Serialization#
LazyFrameQuery Serialization#
For a LazyFrameQuery
,
the plan can be extracted and then used to create a new object,
perhaps on a remote server.
>>> import polars as pl
>>> context = dp.Context.compositor( # First, on the client...
... data=pl.LazyFrame({}), # we might have dummy data here.
... privacy_unit=dp.unit_of(contributions=1),
... privacy_loss=dp.loss_of(epsilon=1.0),
... split_evenly_over=1,
... )
>>> query = context.query().select(dp.len())
>>> serialized_plan = query.polars_plan.serialize()
>>> new_context = dp.Context.compositor( # Then, on the server...
... data=pl.LazyFrame({}), # real, sensitive data here.

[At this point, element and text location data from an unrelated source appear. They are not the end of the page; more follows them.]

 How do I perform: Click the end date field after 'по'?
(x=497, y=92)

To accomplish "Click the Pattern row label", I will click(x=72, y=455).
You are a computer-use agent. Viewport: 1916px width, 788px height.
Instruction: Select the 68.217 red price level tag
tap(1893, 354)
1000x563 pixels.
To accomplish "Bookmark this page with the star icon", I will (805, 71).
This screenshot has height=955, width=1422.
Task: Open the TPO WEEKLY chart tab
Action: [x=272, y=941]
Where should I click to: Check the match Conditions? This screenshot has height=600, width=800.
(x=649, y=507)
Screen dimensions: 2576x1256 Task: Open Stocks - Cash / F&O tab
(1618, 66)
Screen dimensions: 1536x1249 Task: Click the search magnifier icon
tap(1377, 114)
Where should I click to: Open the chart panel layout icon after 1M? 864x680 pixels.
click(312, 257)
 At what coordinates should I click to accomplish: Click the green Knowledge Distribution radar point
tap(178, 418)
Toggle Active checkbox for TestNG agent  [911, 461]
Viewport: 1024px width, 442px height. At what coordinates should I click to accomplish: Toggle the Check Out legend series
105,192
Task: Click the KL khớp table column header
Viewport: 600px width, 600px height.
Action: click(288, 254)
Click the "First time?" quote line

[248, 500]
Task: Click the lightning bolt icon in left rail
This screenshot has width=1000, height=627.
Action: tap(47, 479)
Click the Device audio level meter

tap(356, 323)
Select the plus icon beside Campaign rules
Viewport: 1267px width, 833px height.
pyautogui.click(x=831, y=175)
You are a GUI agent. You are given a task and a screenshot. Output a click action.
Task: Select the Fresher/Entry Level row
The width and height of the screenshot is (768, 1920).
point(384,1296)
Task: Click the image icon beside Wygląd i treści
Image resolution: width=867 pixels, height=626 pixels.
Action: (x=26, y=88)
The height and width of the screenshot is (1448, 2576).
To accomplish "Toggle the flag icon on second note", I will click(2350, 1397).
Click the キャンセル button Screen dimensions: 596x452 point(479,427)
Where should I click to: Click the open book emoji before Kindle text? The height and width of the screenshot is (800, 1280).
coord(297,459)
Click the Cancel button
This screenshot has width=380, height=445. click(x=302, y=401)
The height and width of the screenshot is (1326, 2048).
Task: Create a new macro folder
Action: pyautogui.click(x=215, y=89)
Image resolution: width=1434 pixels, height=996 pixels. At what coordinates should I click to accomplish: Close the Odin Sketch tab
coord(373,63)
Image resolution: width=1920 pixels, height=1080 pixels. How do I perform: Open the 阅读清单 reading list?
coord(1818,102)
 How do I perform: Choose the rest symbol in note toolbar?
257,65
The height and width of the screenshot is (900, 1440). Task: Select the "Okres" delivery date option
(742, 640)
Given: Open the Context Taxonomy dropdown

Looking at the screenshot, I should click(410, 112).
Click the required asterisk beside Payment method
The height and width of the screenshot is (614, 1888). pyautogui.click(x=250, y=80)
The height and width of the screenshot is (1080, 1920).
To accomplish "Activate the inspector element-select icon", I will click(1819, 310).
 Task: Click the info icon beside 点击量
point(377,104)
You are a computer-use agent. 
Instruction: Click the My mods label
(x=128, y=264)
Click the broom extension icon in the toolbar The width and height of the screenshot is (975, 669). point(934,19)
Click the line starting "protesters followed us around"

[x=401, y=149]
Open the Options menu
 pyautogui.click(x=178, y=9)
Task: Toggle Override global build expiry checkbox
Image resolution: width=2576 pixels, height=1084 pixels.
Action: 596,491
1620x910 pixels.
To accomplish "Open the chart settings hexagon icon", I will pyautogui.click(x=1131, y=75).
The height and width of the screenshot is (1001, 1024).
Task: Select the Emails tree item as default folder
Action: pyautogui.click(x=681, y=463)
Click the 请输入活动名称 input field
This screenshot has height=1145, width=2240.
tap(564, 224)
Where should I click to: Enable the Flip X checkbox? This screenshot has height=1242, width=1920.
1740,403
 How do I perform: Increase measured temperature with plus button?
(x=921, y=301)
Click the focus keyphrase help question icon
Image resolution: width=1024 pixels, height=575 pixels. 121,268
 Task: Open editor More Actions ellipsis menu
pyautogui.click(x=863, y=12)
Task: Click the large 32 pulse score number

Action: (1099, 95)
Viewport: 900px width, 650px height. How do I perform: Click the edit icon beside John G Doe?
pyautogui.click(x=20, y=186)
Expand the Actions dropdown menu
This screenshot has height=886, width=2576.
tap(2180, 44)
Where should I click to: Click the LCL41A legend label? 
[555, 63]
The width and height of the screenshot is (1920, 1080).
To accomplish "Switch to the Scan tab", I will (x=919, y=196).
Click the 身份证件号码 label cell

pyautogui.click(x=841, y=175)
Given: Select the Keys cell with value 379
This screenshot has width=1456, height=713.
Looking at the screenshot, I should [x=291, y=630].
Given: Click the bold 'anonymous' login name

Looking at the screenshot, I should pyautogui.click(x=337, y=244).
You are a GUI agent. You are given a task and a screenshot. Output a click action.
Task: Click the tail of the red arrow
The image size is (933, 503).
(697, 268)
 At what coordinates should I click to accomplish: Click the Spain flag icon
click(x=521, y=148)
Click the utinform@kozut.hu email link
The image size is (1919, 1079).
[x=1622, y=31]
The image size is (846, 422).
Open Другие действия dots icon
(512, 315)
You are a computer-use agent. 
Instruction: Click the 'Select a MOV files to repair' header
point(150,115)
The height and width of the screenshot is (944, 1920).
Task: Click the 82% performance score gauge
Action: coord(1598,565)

... privacy_unit=dp.unit_of(contributions=1),
... privacy_loss=dp.loss_of(epsilon=1.0),
... split_evenly_over=1,
... )
>>> # Then use the serialized plan from the client:
>>> new_query = new_context.deserialize_polars_plan(serialized_plan)
>>> print('DP len:', new_query.release().collect().item())
DP len: ...
Note that the polars_plan
is really just a Polars LazyFrame
, and deserialize_polars_plan
is a convenience method for Polars binary serialization.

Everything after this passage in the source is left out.